Umgekehrter Narzissmus: nach außen nett, nach innen fies
Narzissmus im klassischen Sinne bezeichnet eine Personeneigenschaft, bei der sich Betroffene übermäßig egoistisch und manipulativ verhalten. Alles muss sich um sie drehen, sie sind selbstverliebt und nehmen auch alles persönlich. Beim umgekehrten Narzissmus sieht das dagegen anders aus. Menschen, die von dieser besonderen Narzissmusform betroffen sind, sind nach außen hin der empathische Sonnenschein.
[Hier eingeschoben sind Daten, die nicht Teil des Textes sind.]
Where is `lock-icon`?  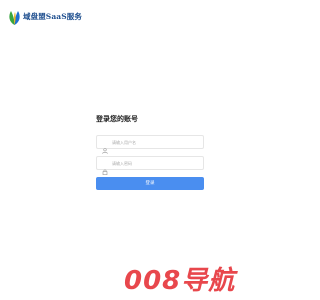 lock-icon is located at coordinates (105, 168).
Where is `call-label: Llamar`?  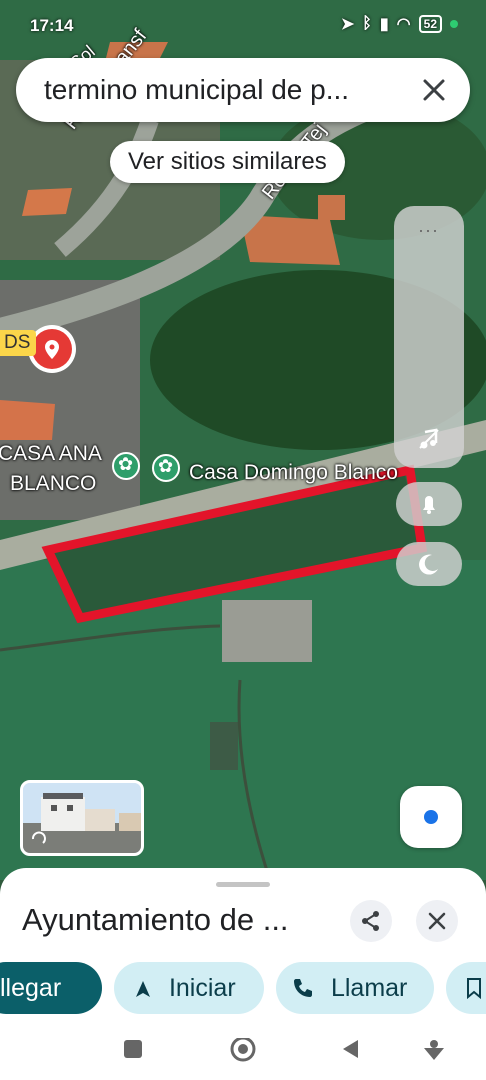 call-label: Llamar is located at coordinates (369, 988).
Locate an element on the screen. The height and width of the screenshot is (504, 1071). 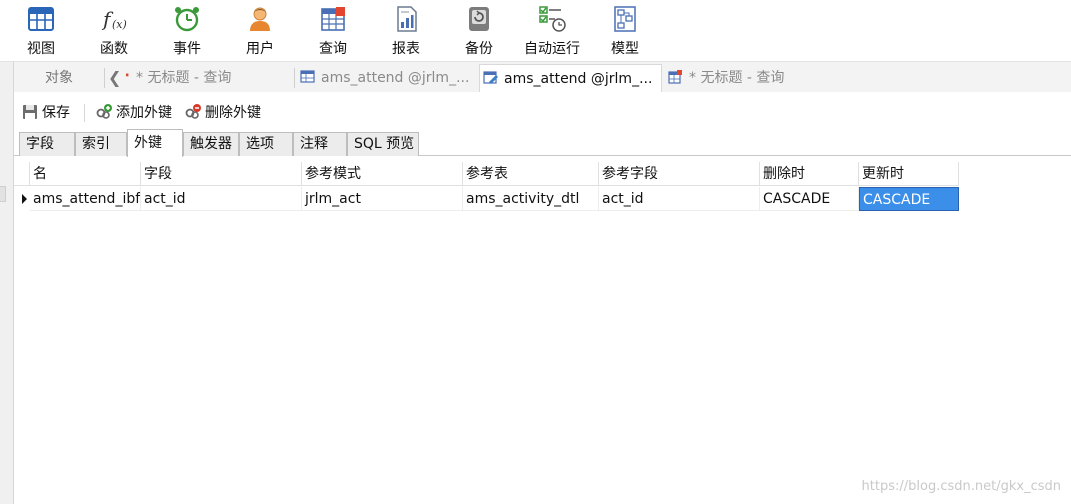
left-panel-strip is located at coordinates (7, 283).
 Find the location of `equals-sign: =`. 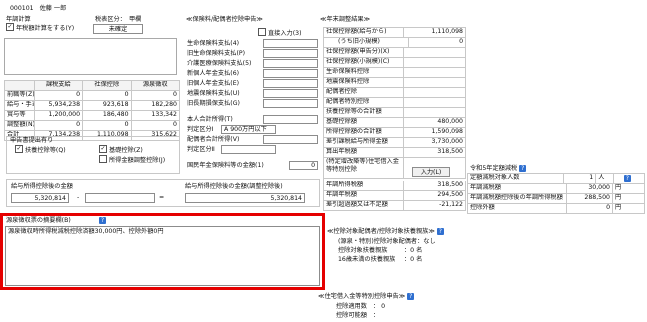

Sie sind für andere da, helfen, wo sie können, und opfern sich gerne für andere auf. Alle schätzen sie, alle mögen sie. In ihrer Beziehung dagegen, wenn sie nur noch mit einem Menschen alleine sind, zeigen sie dann ihr wahres Gesicht. Und das sieht aus, wie man sich das Gesicht einer narzisstischen Person eben vorstellt: egozentrisch, rücksichtslos und gemein. Plötzlich wird aus den vermeintlichen Sonnenschein ein echter Tyrann. Aber warum nur? Und warum gerade bei der Person, die man ja eigentlich liebt?
Gemein in der Beziehung: die Logik des umgekehrten Narzissmus
Das mag jetzt alles erst mal komisch klingen. Wir haben also einen Menschen, einen echten Sonnenschein, der immer für alle da ist, und der soll ausgerechnet in seiner Beziehung dann zum Voll-Narzissten werden? Genau, so ist es. Auch wenn das zunächst paradox klingt, ist es eigentlich ziemlich logisch zu erklären. Andere Menschen so zu manipulieren, wie es den eigenen Bedürfnissen am besten passt, ist eine typisch narzisstische Eigenschaft. Und genau das passiert beim umgekehrten Narzissmus auch. Betroffene verhalten sich gegenüber anderen superfreundlichen und helfen ihnen, wo auch immer sie können, um ihre Bewunderung und Bestätigung zu bekommen. Sie wollen von allen gemocht werden und inszenieren sich deshalb als Hilfsbereitschaft in Person. In ihrer Beziehung sieht es dagegen anders aus. Hier fühlen sich umgekehrte Narzisst*innen so sicher – immerhin haben sie die andere Person ja eh schon in der Tasche –, dass sie hier ihr wahres Gesicht zeigen. Die leidtragenden Personen bekommen alles ab und müssen die Persönlichkeitsstörung des*der Partner*in ausbaden. Keine leichte Aufgabe!